A well-known male vocal quartet was performing at our church one night when we hosted a community concert. We'd opened the building early for their soundcheck, made sure they got fed and had dressing space, etc., and sort of ran sound for them. During the soundcheck they also played around with some of the songs they'd be doing that evening, to come up with a few approaches for that day in order to accomodate individual vocal proclivities. You could tell that this was a normal part of their soundcheck practice, as they spoke a kind of shorthand with each other to very quickly settle some singing issues.
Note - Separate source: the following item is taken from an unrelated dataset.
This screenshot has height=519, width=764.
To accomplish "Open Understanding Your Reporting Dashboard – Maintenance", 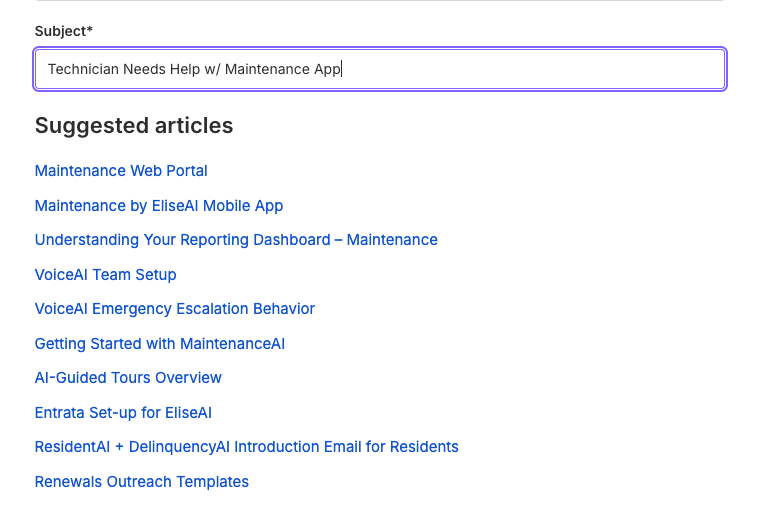I will 236,240.
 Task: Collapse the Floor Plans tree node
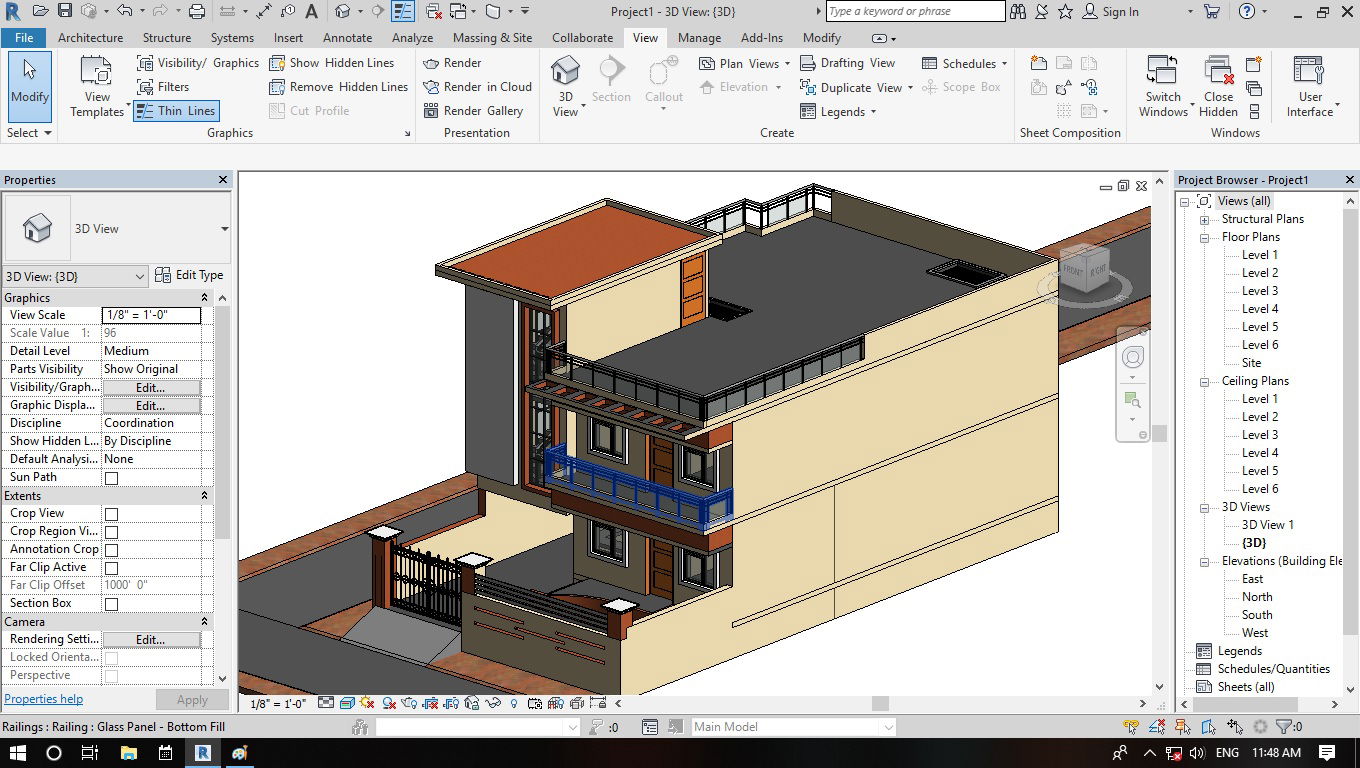(x=1205, y=238)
I felt very lucky to have a chance to see and hear all this happening!

They also fooled around playfuly with some new material they were thinking about for the next year's tour. From each of them, I heard several different voices. Each of them had a couple of different ways they could get around the scale, depending on the rigors of the individual songs. I asked them, at one point, if each of them felt like they're singing most of the time in their best range... the answer, as they grinned back, was no, no, no, no, no, no, and NO. But they did, they assured me, really appreciate having a full schedule making enough money to live on while doing music fulltime, and they did appreciate being in a group where they had the collective skill and personalities to cooperate and pull it off night after night.

Though they weren't going to be songleading as part of their show, the tough schedule required by their concert appearances (as I learned in coming to know them a bit before the show) confirmed much of my own experience: when you're "out there" for the people, you don't always get to choose what key you will sing in, on any given day, according to your own best range or your most flattering key.

Just as I had found when I had a different weekly responsibility, there are OFTEN days when you just show up and do the job you've agreed to do. In that process-- just as these guys confirmed-- you learn a lot of ways of handling yourself when the worst days (or songs in the worst keys) come your way. You learn not only to suck it up and tough it out, but in a technical/vocal-skills sense, you also learn HOW to navigate around the song, the voice, and the throat you have on any given day. You learn when to tune down a half step and when to just get through a piece; you learn how to tell your partner, on the fly, what you need them to do about an expected challenge; you learn how to smile, smile, smile, and do what you agreed to do.

There comes a point when the song simply takes over, and out it comes. I've sung in ranges that I could never in a million years have said I could sing in. Sometimes it's cost me some voice (temporarily or permanently), but being able to DO IT in all kinds of crazy circumstances-- including vocal ones-- is what lends the credibility to say that you think that maybe you can do it.

The guys were very, VERY nice to make do with our tiny, meatball sound system that night; I don't think they had ever seen folding chairs used as speaker stands before. :~) For the next group we hosted, we dug up and recommended a local (professional) sound engineer with portable BIG system. But I learned as much from them, too.